The short answer is: Yes it would save money to make multiple starters from a single vial of yeast.
Now, the long answer: Yeast starters work best when they're not too large, or too small. If you have one vial or smack pack, you have about 100b cells. The sizes of starters that will make the most healthy growth is going to be between 1.5L and 4L, with 2L having the best yield factor. If the starter is smaller than 1.5L, you won't make hardly any new yeast. If the starter is too big, you'll mostly make beer, instead of as many new yeast as possible. So you should pitch 100b cells per 2L of starter.
I would make a 2L starter from one vial. You'll roughly double your yeast, to about 200b. So now you grew another vial's worth of yeast. You could split that in half and use one half for your beer (assuming you only need 1 vial), and save the rest, or you could save half and pitch the other half into another 2L starter.

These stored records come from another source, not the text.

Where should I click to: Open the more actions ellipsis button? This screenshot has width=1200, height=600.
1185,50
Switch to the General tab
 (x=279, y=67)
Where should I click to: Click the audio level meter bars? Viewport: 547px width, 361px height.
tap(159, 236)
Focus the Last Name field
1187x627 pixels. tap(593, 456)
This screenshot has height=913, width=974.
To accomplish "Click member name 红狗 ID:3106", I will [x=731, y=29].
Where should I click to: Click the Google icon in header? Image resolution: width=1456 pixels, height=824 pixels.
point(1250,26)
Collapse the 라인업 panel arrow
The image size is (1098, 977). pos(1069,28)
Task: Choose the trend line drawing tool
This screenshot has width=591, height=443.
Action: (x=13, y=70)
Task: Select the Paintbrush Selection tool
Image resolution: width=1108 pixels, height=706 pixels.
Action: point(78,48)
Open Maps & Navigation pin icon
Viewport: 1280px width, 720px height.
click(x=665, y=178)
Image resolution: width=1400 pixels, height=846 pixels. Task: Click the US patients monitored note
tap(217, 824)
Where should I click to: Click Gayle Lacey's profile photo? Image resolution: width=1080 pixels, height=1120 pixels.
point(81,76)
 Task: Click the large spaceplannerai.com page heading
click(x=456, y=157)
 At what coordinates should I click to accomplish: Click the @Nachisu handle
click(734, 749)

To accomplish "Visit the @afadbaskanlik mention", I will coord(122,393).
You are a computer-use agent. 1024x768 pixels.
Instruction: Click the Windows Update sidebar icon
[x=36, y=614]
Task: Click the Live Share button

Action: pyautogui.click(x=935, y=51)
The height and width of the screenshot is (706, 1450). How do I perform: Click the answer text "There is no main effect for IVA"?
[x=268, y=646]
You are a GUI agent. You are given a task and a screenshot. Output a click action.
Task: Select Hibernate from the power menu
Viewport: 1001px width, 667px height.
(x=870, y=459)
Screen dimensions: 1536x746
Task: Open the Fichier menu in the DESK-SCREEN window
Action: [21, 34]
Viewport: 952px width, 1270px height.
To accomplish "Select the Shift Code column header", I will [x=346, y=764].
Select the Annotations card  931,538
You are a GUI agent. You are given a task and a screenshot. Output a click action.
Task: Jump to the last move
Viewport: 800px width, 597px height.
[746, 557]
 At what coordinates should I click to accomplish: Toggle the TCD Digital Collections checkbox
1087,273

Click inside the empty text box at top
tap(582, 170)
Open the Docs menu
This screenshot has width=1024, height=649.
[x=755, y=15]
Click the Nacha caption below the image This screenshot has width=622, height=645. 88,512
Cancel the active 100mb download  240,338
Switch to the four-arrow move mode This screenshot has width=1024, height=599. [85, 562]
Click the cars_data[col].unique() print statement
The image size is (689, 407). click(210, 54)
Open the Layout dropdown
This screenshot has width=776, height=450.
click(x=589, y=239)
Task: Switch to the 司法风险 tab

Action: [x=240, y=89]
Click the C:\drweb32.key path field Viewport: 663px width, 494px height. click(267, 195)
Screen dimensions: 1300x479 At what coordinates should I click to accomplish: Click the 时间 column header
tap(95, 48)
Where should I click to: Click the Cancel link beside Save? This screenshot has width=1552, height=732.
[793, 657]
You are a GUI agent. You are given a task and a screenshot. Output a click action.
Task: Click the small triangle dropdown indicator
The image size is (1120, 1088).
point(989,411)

Just dividing a single vial into 3 starters would be fine, if you follow the same 100b/2L rule. Each starter would have to be 0.66, which is pretty small, meaning that for each of those starters would make about 2/3rds of a vial. 1 vial is sometimes enough to pitch into your wort, but 2/3rds of a vial is very seldom enough yeast to do so. So you'd have to make at least one larger starter out of each of those 3 starters when you want to use it, and you might need to step the starter up again depending on the gravity. That is more hassle than I'd want.
Each time you make a starter you risk infection. Bacteria will reproduce about 100x faster than yeast, so a very small infection in your starter could become a very large infection in your beer. Sanitation is much more important when making starters than when making beer.